**SECTION DU TEXTE**
---------------
Cette expérience, à la lumière d’une évaluation interne et externe a donné des résultats encourageants. Mas elle aura permis de démontrer ses limites.

D’abord au niveau des parents qui craignent de voir leurs enfants servir de ‘cobayes’, ensuite sur le plan technique où quoiqu’en disent les fervents défenseurs de l’enseignement des langues nationales, au-delà du fondamental des problèmes sérieux risqueraient de se poser, à l’image de l’expérience guinéenne.

Afin de garantir son succès, l’enseignement en langues nationales devrait à notre avis s’inscrire dans une politique nationale qui s’inscrirait dans la durée et qui prendrait en compte les données politiques socioculturelles et économiques du pays.

5. Perspectives

Cinquante ans après son indépendance, la Mauritanie n’a pas encore réussi à définir une politique linguistique consensuelle.

En effet, ce qu’il est convenu d’appeler ‘la question nationale’ ne laisse personne indifférent (du moins chez les soi-disant intellectuels) et suscite encore des débats passionnés ; vu souvent sous l’angle de la politique et des intérêts partisans, le problème des langues déchaîne toujours les passions ; c’est pourquoi depuis l’indépendance jusqu’à nos jours, aucun gouvernement n’a osé l’attaquer de front.

Le problème de (s) langue (s) est donc récurrent depuis l’indépendance du pays. Et en raison de son caractère sensible et délicat personne n’a voulu ou pu le trancher. Déjà Bottier et Vézinet avaient écrit dans leurs conclusions sur le système éducatif mauritanien que’ l’arabisation est une question où les éléments passionnels, se mêlant de part et d’autre à des sentiments moins désintéressés… dans ces conditions, il ne sera pas possible de proposer au problème de l’arabisation de l’enseignement mauritanien une solution satisfaisante pour les deux parties ».
---------------
**CONSIGNE 1**
Restituez à l'identique le passage de la section du texte qui va de "Afin de garantir" à "l’attaquer de front.".
**CONSIGNE 2**
D'après la section du texte, qu'est-ce que la Mauritanie n'a pas encore réussi à définir cinquante ans après son indépendance ? Répondez en quelques mots, s'il vous plaît.
Les lignes ci-après proviennent d'une source distincte de la section du texte.

**EXTRAIT DES DONNÉES**
---------------
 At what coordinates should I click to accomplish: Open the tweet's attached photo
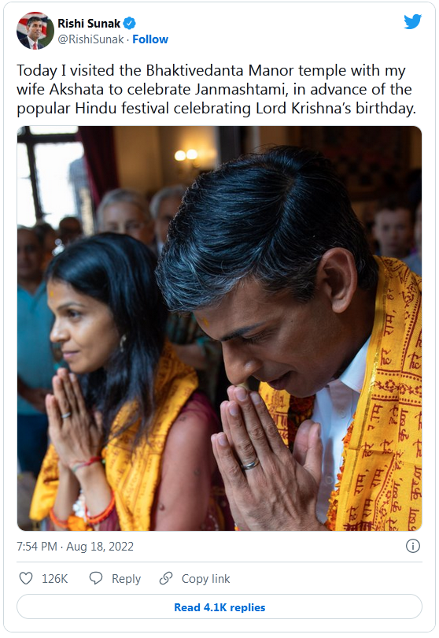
---------------
**RÉPONSE 1**
Afin de garantir son succès, l’enseignement en langues nationales devrait à notre avis s’inscrire dans une politique nationale qui s’inscrirait dans la durée et qui prendrait en compte les données politiques socioculturelles et économiques du pays.

5. Perspectives

Cinquante ans après son indépendance, la Mauritanie n’a pas encore réussi à définir une politique linguistique consensuelle.

En effet, ce qu’il est convenu d’appeler ‘la question nationale’ ne laisse personne indifférent (du moins chez les soi-disant intellectuels) et suscite encore des débats passionnés ; vu souvent sous l’angle de la politique et des intérêts partisans, le problème des langues déchaîne toujours les passions ; c’est pourquoi depuis l’indépendance jusqu’à nos jours, aucun gouvernement n’a osé l’attaquer de front.

**RÉPONSE 2**
Une politique linguistique consensuelle.